Wij kunnen daarover hier veilig 't zwijgen toe doen. Dat het werk verschenen is, bewijst dat dr. De Visser weet te werken en het geeft heel wat materiaal inzake dit gewichtig onderwerp. De kenners moeten dat kluifje nu verder maar behandelen.
Dat wij nu hier op dit boek over „Kerk en Staat" van dr. De Visser terugkomen, vindt z'n oorzaak in een artikel van prof. Van Apeldoorn in „Het Algem. Weekblad voor Christendom en Cultuur" van, 25 Jan. j.l. Daar lezen we:
,,Nog een ander belangrijk punt moet ik hier aanstippen, ten bewijze, hoe weinig serieus, uit wetenschappelijk oogpunt, dr. De Visser gewerkt heeft. Op bladz. 233 en volg. van het derde deel verdedigt hij op meer uitvoerige dan overtuigende wijze, de meening dat Koning Willem I niet alleen volgens de Grondwet van 1814, maar ook volgens die van 1815 het recht had om de organisatie der Hervormde Kerk te regelen, van welk recht hij dan in 1816 gebruik gemaakt zou hebben. De organisatie der Hervormde Kerk is daarom, volgens dezen schrijver, ab initio wettig geweest.

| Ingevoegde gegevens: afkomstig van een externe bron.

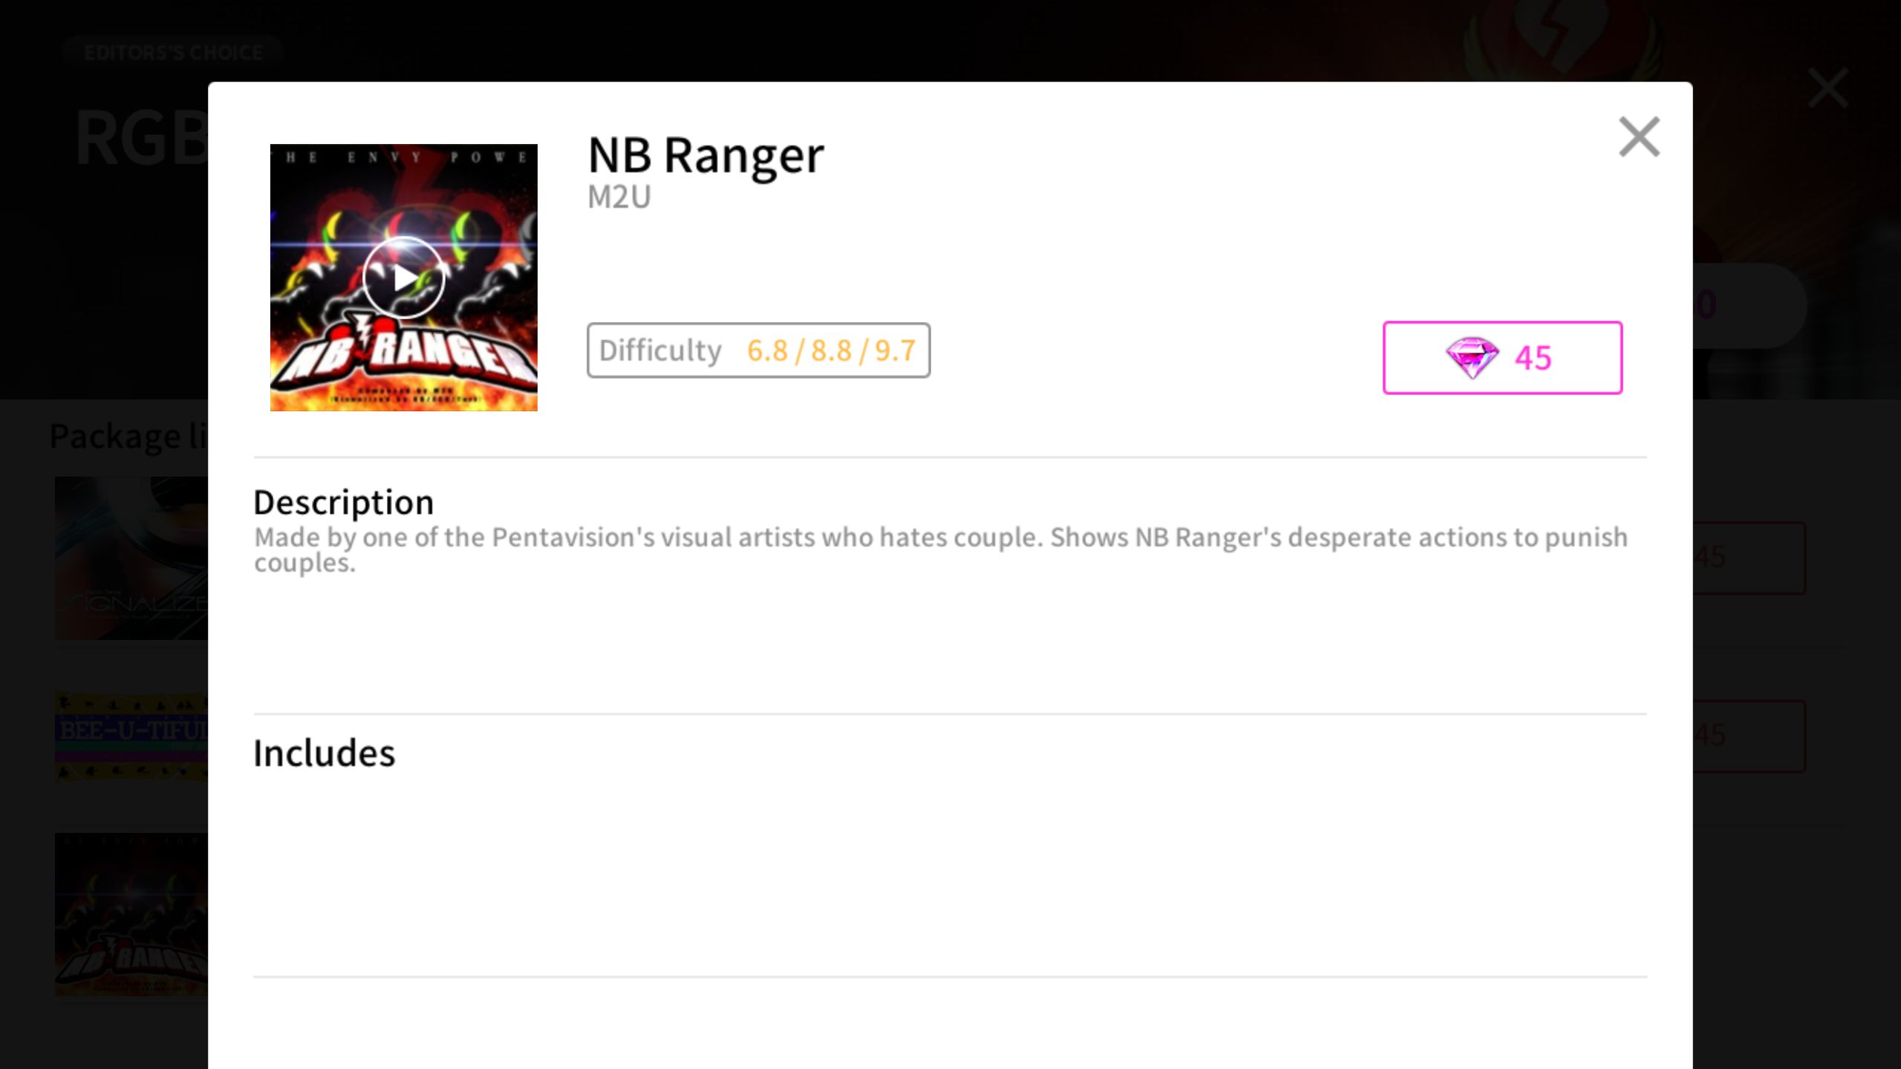
Task: Select the dimmed Signalize package thumbnail
Action: (x=131, y=558)
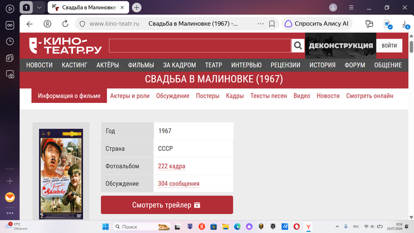414x233 pixels.
Task: Open the address bar three-dots menu
Action: tap(261, 24)

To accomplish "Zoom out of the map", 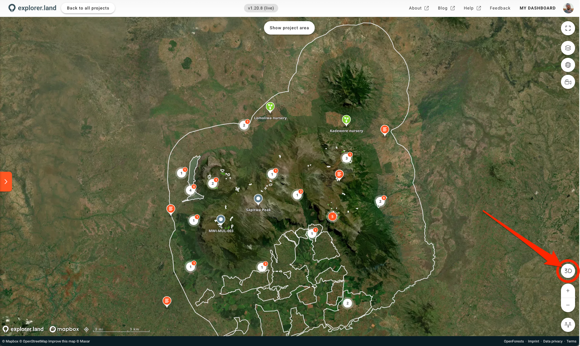I will click(568, 305).
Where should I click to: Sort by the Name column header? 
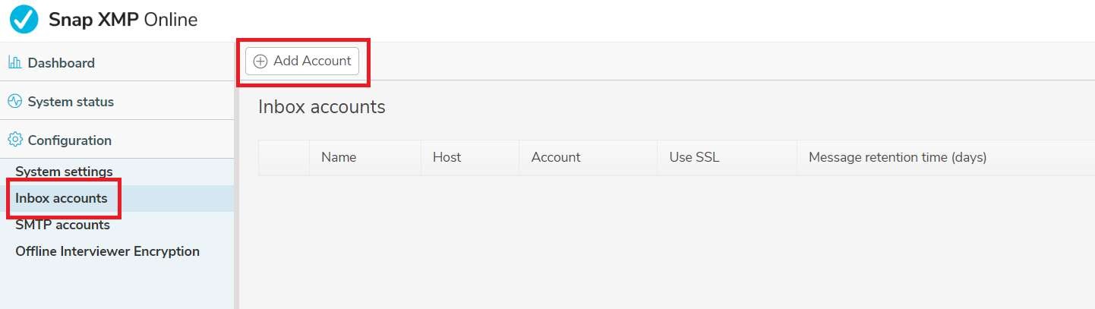pos(339,158)
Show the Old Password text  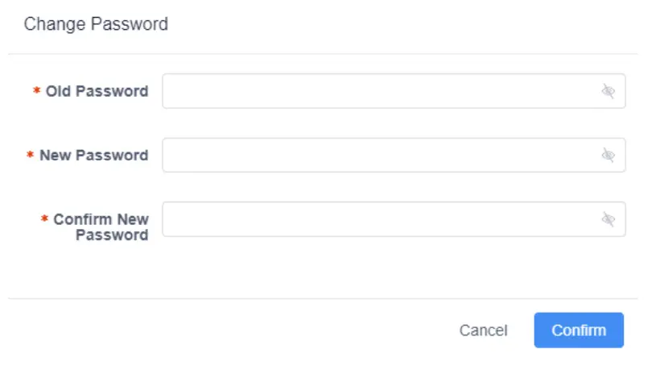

Dr. De Visser verdedigt hier dus eene meening, tegenovergesteld aan die van de gezaghebbende schrijvers op staatsrechtelijk en kerkrechtelijk gebied, mannen van de meest uiteenloopende politieke en kerkelijke overtuiging. Thorbecke, S.J. Hingst, B.J. Gratama, S. van Houten, A.F. de Savornin Lohman, D.P.D. Fabius, W. Heineken, R. Kranenburg, F.L. Rutgers, C. Hooyer, J.J. Prins, H.G. Kleijn, E. César Segers, en ook de Regeering zelve in 1842 waren eenstemmig in hun oordeel, dat onder de Grondwet van 1815 de Koning geenszins het recht had om aan de Hervormde Kerk eene nieuwe organisatie op te leggen.
Natuuriijk staat 't dr. De Visser, al is hij geen jurist, volkomen vrij, over deze juridische kwestie eene andere opvatting te verdedigen dan die, welke door onze uitnemendste juristen gehuldigd werd, Maar deze verdediging komt wel in een heel vreemd licht te staan, als achteraf blijkt dat het daarmede den schrijver zelven geen ernst geweest is.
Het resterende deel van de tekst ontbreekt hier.